Sunday, March 06, 2011
Tom's New Zealand: Atlantis
The earthquake filled our house with dust. As soon as the first jolt struck, rooms were filled by walls as old cinderblocks shed their mortar and shifted atop one another. The outside came rushing in. Sunshine first peeked then glared through holes in the walls and roof: piled bricks, poor and arbitrary boundaries.
An aunt was at work at the chemists' in Redcliffs, glass shelves hurling last season's perfumes across the room: unbridled Obsession, dangerous Euphoria. She doesn't remember being knocked off her feet: only that one second she was standing; the next, sprawled over the counter. A portly regular hurled himself atop her as a shield from the onslaught of expired Eternity and unwelcome Escape.
The hip-for-the-kidz facade of my little brother's school leapt from the building's cold and sullen hulk in an undisguised attempt on his life. Joe was too fast for the depredations of this unmasked engine of obliteration, and that instant became a microcosm of his young life: peak experience wrung from another moment escaping smiling-faced and lethal education's attempts at a Saturnine morning tea.
A neighbor was working in an office block overlooking the Square before the jolt threw him toward the Cathedral, plate-glass all that kept him from falling five stories, allowing him the spectacle of the Cathedral's spire spiraling down into the quadrangle. He rushed from the building and started running.
My girlfriend Hilary was thrown from a treadmill at the University's rec center. All the lights went out and she was herded from the pitch-black building. Ushered into clear daylight and a free-standing campus, she was presented by no sign that this was anything more than a slightly larger aftershock. She quickly became annoyed at the center's refusal to allow her back into the building to get her things. “Are you alright?” I asked from within her phone from within her locker from within the evacuated center.
The Port Hills were doing jumping jacks, leaping two feet in the air and spraying geologic dandruff. A boulder the size of a van effortlessly bisected one building on the section and careened down the hill demanding shelter in another. Cast out and sent onto the watercourse that forms the main artery through the property, the mighty stone would be unable to find satisfaction: seeking to end its journey in our spa pool, the huge rock instead upended the entire tub and came to a stop just short of the deck. Hard to avoid some measure of sympathy for even so destructive and burdensome a beast.
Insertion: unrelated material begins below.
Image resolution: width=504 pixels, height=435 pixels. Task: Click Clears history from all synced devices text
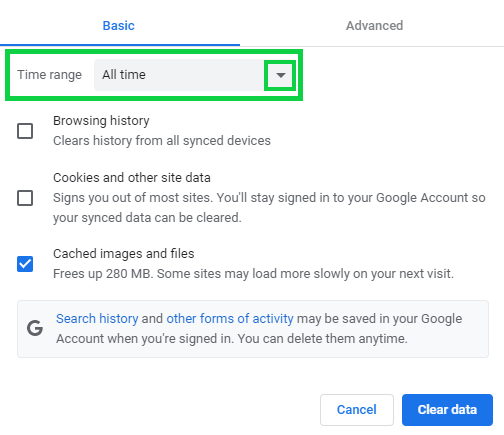[162, 141]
“I'll protect you!” yelled the fat man atop my aunt. “I've been wanting to do this for years!” She felt his hot breath on her neck as boulders rolled down the suburb's eponymous crags, disparate rocks becoming One and Free.
“I can't find my father,” our friend Ashley told Joe, “but there's too many people hurt. I can't leave to look for him.” He spent the afternoon pulling bodies living and dead from the wreckage of the Colombo Run: by his estimate, he retrieved two corpses for every survivor.
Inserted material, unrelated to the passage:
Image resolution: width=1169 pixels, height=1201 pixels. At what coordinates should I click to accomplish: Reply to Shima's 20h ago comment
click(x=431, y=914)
Our neighbor ran until he reached Hagley Park. There oblivious strollers, seeing his suit, took him for a visiting businessman and urged him to be calm, that a little shake was normal here in Christchurch. “You don't understand,” he told them, “I've just seen the Cathedral come down.”
“I've seen a lot of dead people,” Joe told me as he walked up the driveway. He walked past a bus crumpled by falling masonry, dimly registering crushed human forms inside. He saw an old man being tended to by emergency services; the man's face had been half knocked from his head. Walking down Colombo Street and through Sydenham, Joe saw streets lined with the body-bags and hastily blanketed corpses that, mere weeks earlier, Ngapuhi kaumatua Gray Theodore had prophesied for Wellington.
The fat man got off my aunt. They haven't spoken since.
Ashley found his father.
Hilary still doesn't have her phone.
Joe, fed up with living in so notoriously seismic a city, took advantage of compassionate airfares and booked a holiday in San Francisco.
Christchurch, never again a solid physical place, now becomes forever alive and frozen at the moment of destruction: the immaterial arena surrounded (as a friend beautifully reminds us) by Baxter's “mountains crouch[ing] like tigers.”
A place where shyster priest Arthur Worthington once pointed through the glass of a shattered lamp toward true reality; where boulders rain like dark karakea onto the beach at Tuawera, onto which a vengeful magician once conjured a poison whale against his enemies. A place of narratives and experiences, of memories and quake moments, streets forever trod by those who'll never tell their stories.